Boeing stocks plunged nearly 5 percent on Friday after a fire and a "technical issue" on separate 787 Dreamliners in Britain stoked fresh safety concerns about the new high-tech jetliner.
Dow member Boeing's shares closed 4.7 percent lower at $101.87 in New York, clawing back from a dive of more than 7 percent.
Investor confidence was hammered after a Boeing 787 owned by Ethiopian Airlines caught fire while parked at London's Heathrow airport on Friday.
The fire forced Heathrow, the world's busiest international passenger air hub, to shut down for 90 minutes, but caused no injuries.
A Boeing spokesman said the US firm had personnel on the ground at the airport west of London and was "working to fully understand and address this."
In a separate incident, a Florida-bound Boeing 787 owned by Thomson Airways had to return to Manchester Airport in northwest England after take-off.
Thomson said the flight was turned back as a precautionary measure because of a "technical issue."

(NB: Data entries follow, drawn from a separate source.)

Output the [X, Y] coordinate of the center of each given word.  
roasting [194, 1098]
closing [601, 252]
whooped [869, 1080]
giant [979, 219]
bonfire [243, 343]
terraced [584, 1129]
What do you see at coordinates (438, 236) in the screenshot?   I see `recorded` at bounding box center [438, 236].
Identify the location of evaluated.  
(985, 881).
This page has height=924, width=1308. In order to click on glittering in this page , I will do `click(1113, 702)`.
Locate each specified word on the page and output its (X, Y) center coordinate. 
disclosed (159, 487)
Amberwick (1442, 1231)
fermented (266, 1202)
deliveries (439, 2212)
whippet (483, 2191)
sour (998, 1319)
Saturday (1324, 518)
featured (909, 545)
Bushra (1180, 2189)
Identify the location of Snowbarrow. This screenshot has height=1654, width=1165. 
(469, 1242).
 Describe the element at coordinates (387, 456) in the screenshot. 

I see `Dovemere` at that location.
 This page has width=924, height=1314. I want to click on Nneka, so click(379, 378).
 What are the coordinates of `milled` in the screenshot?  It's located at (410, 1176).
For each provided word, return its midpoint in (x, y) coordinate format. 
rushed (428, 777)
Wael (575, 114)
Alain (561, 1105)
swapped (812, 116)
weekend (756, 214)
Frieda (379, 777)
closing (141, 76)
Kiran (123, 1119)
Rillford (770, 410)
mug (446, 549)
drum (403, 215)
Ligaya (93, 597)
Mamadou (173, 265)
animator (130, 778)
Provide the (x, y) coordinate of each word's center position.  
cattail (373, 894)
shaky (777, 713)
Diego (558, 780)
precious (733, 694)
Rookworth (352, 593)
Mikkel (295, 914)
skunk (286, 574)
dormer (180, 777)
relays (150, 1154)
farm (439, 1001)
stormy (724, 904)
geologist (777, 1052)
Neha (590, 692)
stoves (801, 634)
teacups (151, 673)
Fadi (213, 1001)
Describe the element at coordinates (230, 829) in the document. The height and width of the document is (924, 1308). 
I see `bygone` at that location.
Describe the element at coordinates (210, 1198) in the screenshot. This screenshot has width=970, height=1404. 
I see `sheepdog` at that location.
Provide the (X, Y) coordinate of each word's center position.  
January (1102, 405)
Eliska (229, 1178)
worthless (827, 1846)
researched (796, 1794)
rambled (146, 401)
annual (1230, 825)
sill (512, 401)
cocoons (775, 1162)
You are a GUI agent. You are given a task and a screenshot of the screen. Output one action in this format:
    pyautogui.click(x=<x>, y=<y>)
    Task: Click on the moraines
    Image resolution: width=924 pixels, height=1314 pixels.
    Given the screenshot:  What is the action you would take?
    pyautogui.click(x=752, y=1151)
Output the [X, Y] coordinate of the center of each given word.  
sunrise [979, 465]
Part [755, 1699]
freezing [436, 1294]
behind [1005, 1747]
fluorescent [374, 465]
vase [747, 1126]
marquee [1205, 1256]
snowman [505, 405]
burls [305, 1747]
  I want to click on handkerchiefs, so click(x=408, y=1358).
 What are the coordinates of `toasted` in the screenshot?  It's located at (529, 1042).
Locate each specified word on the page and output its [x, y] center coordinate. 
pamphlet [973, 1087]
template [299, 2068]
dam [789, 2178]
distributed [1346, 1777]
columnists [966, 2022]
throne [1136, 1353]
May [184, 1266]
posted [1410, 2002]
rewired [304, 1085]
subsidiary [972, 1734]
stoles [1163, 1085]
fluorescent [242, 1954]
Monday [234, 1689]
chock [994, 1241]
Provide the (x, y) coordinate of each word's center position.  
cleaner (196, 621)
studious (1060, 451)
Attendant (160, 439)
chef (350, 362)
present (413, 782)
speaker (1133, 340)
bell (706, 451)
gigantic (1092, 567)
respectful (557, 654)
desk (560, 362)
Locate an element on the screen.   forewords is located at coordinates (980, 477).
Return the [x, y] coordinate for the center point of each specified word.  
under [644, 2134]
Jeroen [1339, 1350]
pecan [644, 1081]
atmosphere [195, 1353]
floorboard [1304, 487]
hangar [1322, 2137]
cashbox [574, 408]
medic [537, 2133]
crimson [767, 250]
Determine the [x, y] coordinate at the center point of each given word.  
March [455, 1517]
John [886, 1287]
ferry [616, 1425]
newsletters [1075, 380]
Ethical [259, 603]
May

The US Federal Aviation Administration said it was aware of the Heathrow fire. "We are in contact with Boeing as they assess the incident," a spokeswoman said.
The incidents were the latest in a series of problems with the cutting-edge Boeing 787, which entered service in September 2011 after three years of production delays.
All 50 787s in service worldwide in January were grounded for about three months due to overheating in its lightweight lithium-ion batteries.
The grounding came after a battery fire on a parked 787 in Boston and, days later, a battery smoke incident that forced an emergency landing in Japan.
Aviation regulators lifted the 787 grounding in late April after approving a Boeing battery fix.
There was no information yet on what caused the fire in the Ethiopian Airways aircraft.